El email es el único canal donde puedes hablar de forma diferente a segmentos distintos sin pagar por cada impacto. Puedes enviar un contenido a quien lleva seis meses sin comprar, otro a quien compró hace dos semanas y otro a quien nunca ha comprado nada. La segmentación es lo que convierte una lista en un activo real en lugar de un número en el CRM.
Las empresas que segmentan sus listas tienen tasas de apertura un 14% superiores y tasas de clic un 100% superiores a las que no segmentan, según datos de Mailchimp. No es magia. Es hablar con la persona correcta sobre lo correcto en el momento correcto.
El email que nadie necesita
El tercer problema es el contenido. Muchas empresas usan el email como un canal de difusión unidireccional de información sobre ellas mismas: lanzamientos, promociones, noticias de empresa, premios recibidos. Información que le importa a la empresa pero que no responde a ninguna necesidad real del receptor.
El email que funciona no empieza por lo que la empresa quiere decir. Empieza por lo que el receptor necesita en este momento de su relación con la empresa. Si lleva tres meses sin abrir ningún email, lo que necesita es algo suficientemente relevante para recordarle por qué se suscribió. Si acaba de comprar, lo que necesita es confirmación de que tomó la decisión correcta. Si está evaluando una compra, lo que necesita es información que reduzca su incertidumbre.
Igual que analizamos con el contenido en redes: el contenido que no engancha no es malo per se, simplemente no empieza desde el receptor. El email tiene el mismo problema cuando se diseña desde lo que la empresa quiere comunicar en lugar de desde lo que el receptor necesita recibir.
La frecuencia como variable crítica
Enviar con demasiada frecuencia destruye la lista. Enviar con muy poca frecuencia hace que la gente olvide por qué se suscribió. Ninguno de los dos problemas tiene una solución universal porque la frecuencia correcta depende del tipo de contenido, del sector y de las expectativas que se generaron en el momento de la suscripción.

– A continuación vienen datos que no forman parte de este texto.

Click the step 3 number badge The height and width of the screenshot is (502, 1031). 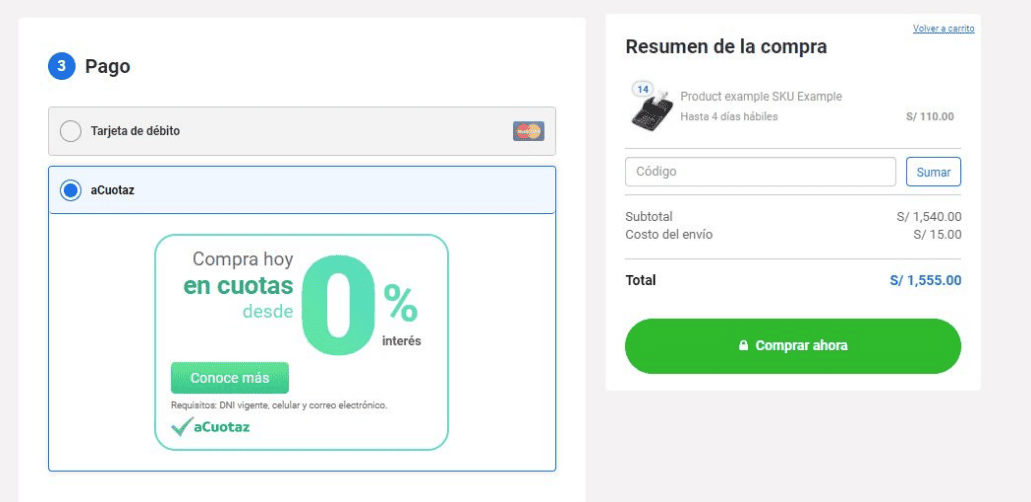click(62, 67)

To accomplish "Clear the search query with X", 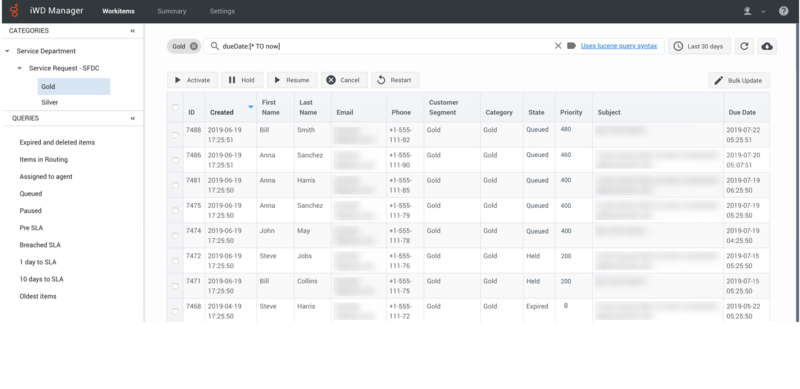I will click(x=558, y=46).
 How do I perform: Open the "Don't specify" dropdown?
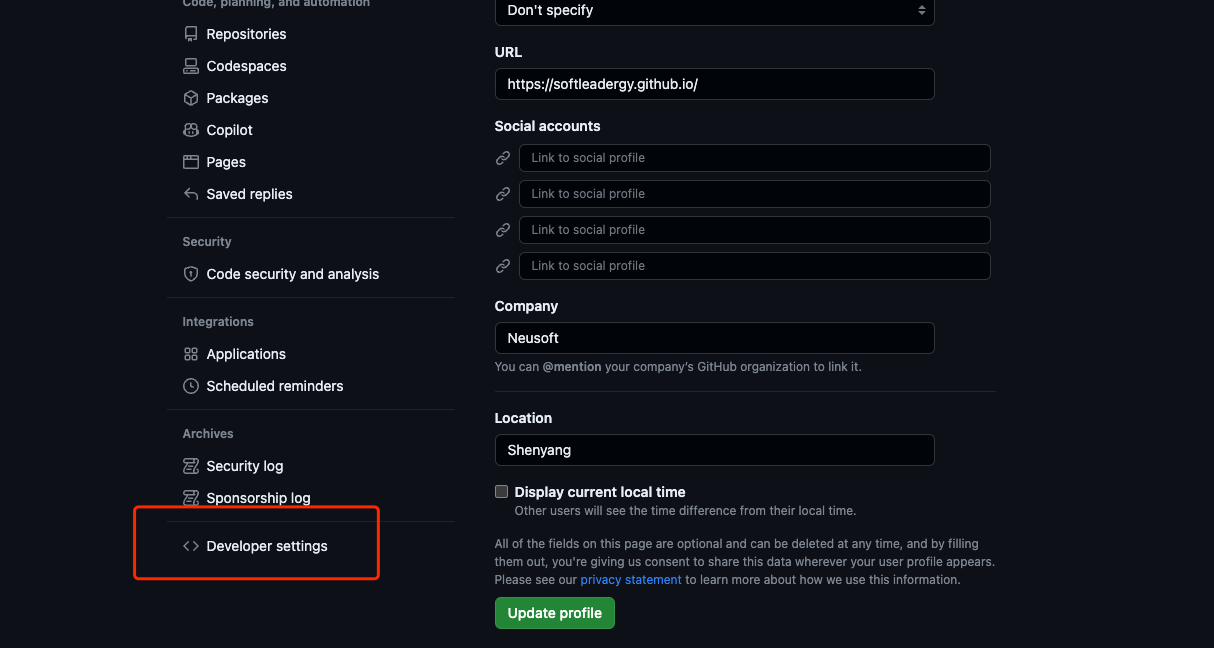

Lo que sí es universal: la frecuencia que funciona es la que se puede sostener con contenido que justifique la atención del receptor. Si puedes producir contenido genuinamente útil tres veces por semana, envía tres veces por semana. Si solo puedes producirlo una vez al mes, envía una vez al mes. El problema no es la frecuencia en sí. Es la frecuencia alta con contenido que no la justifica.
Cómo diagnosticar si tu email está muerto o solo está mal
Tres métricas que importan más que la tasa de apertura: la tasa de clic (qué porcentaje de los que abren hacen algo), la tasa de respuesta (si el email genera conversación real) y la tasa de conversión atribuida (cuántas ventas, registros o acciones provienen de emails específicos).
Si la tasa de apertura es baja pero la de clic es razonable entre los que abren, el problema es el asunto. Si la tasa de apertura es aceptable pero la de clic es baja, el problema es el contenido o la llamada a la acción. Si las dos son aceptables pero no hay conversión, el problema es la landing page o la oferta. Cada problema tiene una solución diferente. Abandonar el canal no es ninguna de ellas.